As the Business Council observed in its recently released report Seize the moment, 'On our current path, we face the real risk of Australia being overtaken by the rest of the world and Australians being worse off for generations to come.' But the report also highlighted the ways that Australia could boost its productivity, including through the better use of technology.

In my work as shadow minister for the digital economy I've seen plenty of examples of this process at work. Consider the way the provision of small-business finance is changing. Lenders can apply artificial intelligence to the banking records of a business—contained of course in digital files—to determine factors such as the earnings and the cash flow of that business, seasonal variations, growth rates and much else. As I've heard from lenders as varied as NAB, Block and Shift, this is making it possible to provide finance to businesses when, on more traditional criteria, that might have been declined. In turn, that means more small and medium businesses are able to secure finance, pursue growth opportunities, serve customers and create jobs. It also stimulates competition, as more businesses compete to provide ultimately better products and services, and that means a productivity improvement.

Unfortunately, the Albanese Labor government is getting the policy settings completely wrong when it comes to leveraging technology and the digital economy to drive productivity and growth. Part of the problem lies in what the current government is not doing. It does not have a minister for the digital economy. It does not have a clear national goal for Australia to be a leading digital economy. And, under this government, we have seen the Digital Transformation Agency being effectively nobbled. It's been shifted deep into the bowels of the Department of Finance, and projects on which this agency is supposedly working, such as a national digital identity, seem to be on the perpetual go-slow.

A very big part of the problem under this government is its focus on prosecuting a union driven agenda which is deeply hostile to the kind of workplace flexibility and choice which typically is a feature of technology businesses and the technology sector. This has been on full display recently in this government's demonisation of the digital economy.

We know that over the last 20 years Australians have enthusiastically taken up service offerings delivered over digital platforms which deliver greater choice and convenience, which save time and which often save money as well. That has delivered benefits both to those providing goods and services over those platforms and to those consuming the goods and services. Platforms such as Freelancer, Uber, Menulog, Airtasker and, in the disability services sector, Mable have become well known to many Australians. The Albanese government, however, is actively hostile. The workplace relations minister calls the gig economy a cancer. That is an insult to the many millions of Australians who have chosen to organise their life and work around these platforms, whether as a provider of goods and services or as a consumer of goods and services.

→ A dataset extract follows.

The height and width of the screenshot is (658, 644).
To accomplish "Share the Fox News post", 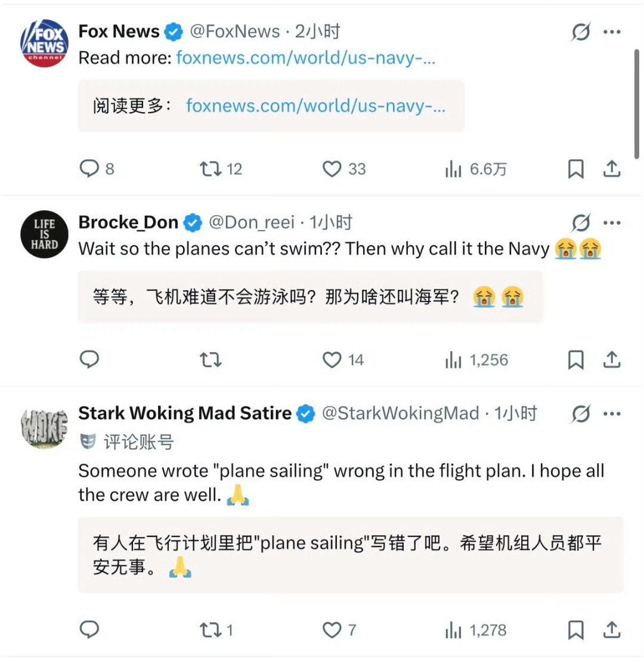I will (x=612, y=169).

Just today this minister, this backward-looking minister with such an affection for the rigid industrial arrangements of the 1950s, introduced draconian laws that, if passed, will adversely impact the digital platforms that millions of Australians have embraced. The reason is pretty obvious. The union bosses hate the gig economy. They want to go back in time 50 years or more to when most employment was full time, most workplaces were unionised and union bosses were all-powerful.

The growth of the digital economy is key to improving Australia's productivity and to our future prosperity. To achieve this, we need the right policies settings and a government that actually believes in the benefits of digital platforms and technology. Right now we very clearly have a government which is focused on returning Australia to the past, and this is very bad news for all Australians.